Mis ojos lagrimean al entrar al bar de Luisa y no es por la nostalgia; me inunda la nausea, el dolor de cabeza, un ruido agrio en la mente que no se irá pronto. Son los gases, dice mi amiga mientras arrastra los cuerpos rígidos de las sillas de un lado a otro, antes de pasar la escoba por el piso. Nosotros ya estamos habituados, dice, es entonces cuando veo con mayor claridad el contraste de este país. Es extraño ver con más claridad cuando mis ojos se enceguecen. Es extraño que el dolor y el miedo no detengan el movimiento de la vida en la ciudad o, quizá, no es extraño, solamente humano. Porque aun en medio de la guerra existe la posibilidad de soñar. Porque a pesar de la ola de pánico que se siembra desde la sospecha, la gente llega y bebe, y escucha los poemas de Silvia, los poemas de Luisa, los poemas míos, y se desvela bailando.

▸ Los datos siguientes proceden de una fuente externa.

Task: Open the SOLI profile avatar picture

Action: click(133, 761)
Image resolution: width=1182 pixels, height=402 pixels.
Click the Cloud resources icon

Agradezco infinitamente a Sandra Idárraga, coordinadora de Literatura en la Universidad del Valle, sede Palmira, por gestionar mi invitación al Festival de Literatura Roja donde se abordó el tema de los burdeles y la subjetividad, donde también presentamos su poemario Secretos a media noche, también por su hospitalidad y el interés en mis letras; a Paola Andrea por alojarme una noche, entre rapé y libros; a Andrés Galeano, por su apoyo incondicional como presentador y promotor en diversos espacios culturales, por acompañarme de ciudad en ciudad y por cocinarme arepas con huevo; gracias a la mamá de Andrés por haber sanado mi dedo machucado y por dejarme dormir en su casa; a Helena Restrepo que tuvo la delicadeza de llevarme a su hogar y adivinar telepáticamente cada vez que se me antojaba un café; a Ancizar Arana por hacer micrófono abierto en la Cueva del ratón (Palmira) y Jacobo, claro, dueño de este bello bucle temporal; a Whaider Cardona, por su presencia y la latente invitación al ciclo de poetas Nadaístas, a ver si se me hace; a Adrián Osorio, por ceder el espacio en la librería Roma (Pereira), y a Alan González, por organizar la tertulia literaria; a Hernán Mallama por regalarnos un delicioso pedazo de noche en el Café boutique María Antonia (Pereira) para leer poesía; a Jhon Isaza, por abrirnos las puertas de la librería Libélula (Armenia) y a todos los asistentes a la velada, por haberse quedado conmigo más de dos horas leyendo y conversando. Gracias, por supuesto, a Luisa Villa Meriño por su confianza, por cocinarme torta de banano con tanto amor, por dejarme dormir en su cama entre muñecas antiguas, por presentar en su bar-Anticuario la Cosmogonía de lobas, con su libro Dios fue mejor cuando era tigre, el libro de Silvia Favarreto, Este cuento no se ha acabado, y el poemario mío #SiLaMuerteSeEnamoraDeMígracias a Eduard por coeditar con Morgana a través de Baraja Gráfica Editores y a Camila por su invaluable apoyo; gracias a Arturo Rivera por no temer aventarse al piso con tal de sacar buenas fotografías, por compartirme su colección de monedas y por regañar al taxista que me llevó desde el aeropuerto pues se estaba pasando de listo con el precio. A todos los que me acompañaron, no menos importantes, que me contaron sus vivencias, que caminaron conmigo, que me dejaron un pedacito de su corazón en las manos: Gracias.